▶ **Sección de texto**:
|---|

Todavía más evidente es la diferencia cualitativa entre tiempo de
producción capitalista y premoderno. El nivel poco elevado de las
fuerzas productivas del sector agrario redundó en muchos
constreñimientos (por ejemplo, tradiciones limitadas y lazos de
consanguinidad) y algunas veces en problemas de abastecimiento (por
ejemplo, cosechas arruinadas). Pero el objetivo de la producción,
incluso con medios modestos, no era un fin tautológico abstracto como
hoy, sino el placer y el ocio. Este concepto antiguo y medieval del ocio
no debe ser confundido con el concepto moderno de tiempo libre. Ello
porque el ocio no era una parcela de la vida separada del proceso de
actividad remunerada, sino que más bien estaba presente, por así decir,
en los poros y en los intersticios de la propia actividad productiva.
Mientras la abstracción del tiempo-espacio capitalista no había
escindido aún el tiempo de la vida humana, el ritmo de esfuerzo y
descanso, de producción y ocio transcurría en el interior de un proceso
vital amplio y abarcador.

|---|

▶ **Bloque de datos**:
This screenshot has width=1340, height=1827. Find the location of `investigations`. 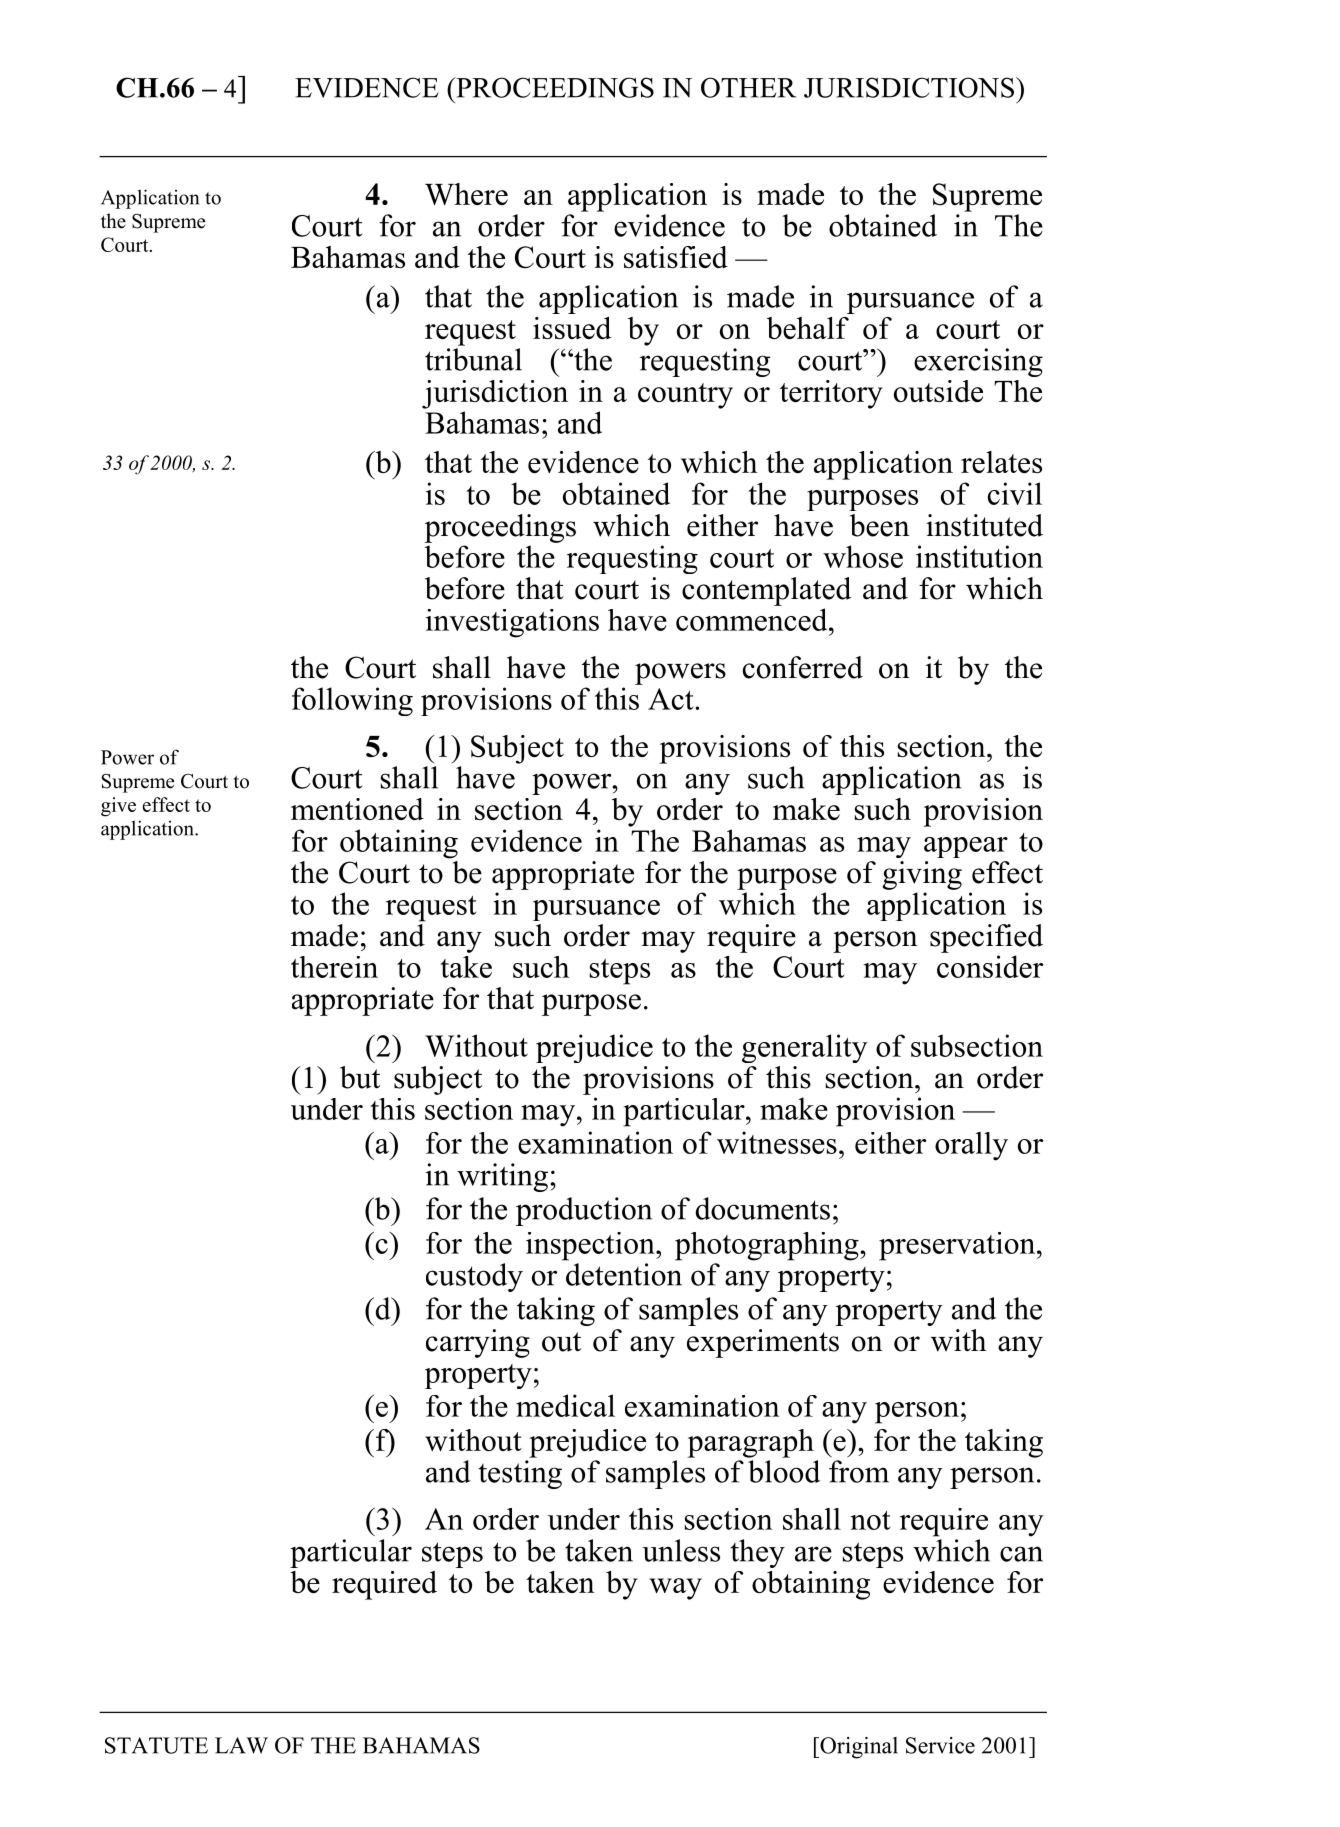

investigations is located at coordinates (512, 623).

|---|

▶ **Tareas del ejercicio**:
(a) Resume el texto sobre el tiempo de producción en dos oraciones.
(b) Reproduce literalmente el fragmento del texto sobre el tiempo de producción que se abre con las palabras que contienen "Mientras la abstracción" y se cierra con "amplio y abarcador.".
(c) Según el texto sobre el tiempo de producción, ¿con qué concepto moderno no debe confundirse el concepto antiguo y medieval del ocio?

▶ **Respuestas por tarea**:
(a) El texto contrapone el tiempo de producción capitalista al premoderno y señala que, a pesar de los constreñimientos derivados del bajo nivel de las fuerzas productivas agrarias, la producción premoderna no perseguía un fin tautológico abstracto, sino el placer y el ocio. Ese ocio, que no debe confundirse con el tiempo libre moderno, estaba presente en los poros y en los intersticios de la propia actividad productiva, de modo que esfuerzo y descanso transcurrían dentro de un proceso vital amplio y abarcador.

(b)
Mientras la abstracción del tiempo-espacio capitalista no había
escindido aún el tiempo de la vida humana, el ritmo de esfuerzo y
descanso, de producción y ocio transcurría en el interior de un proceso
vital amplio y abarcador.

(c) Con el concepto moderno de tiempo libre.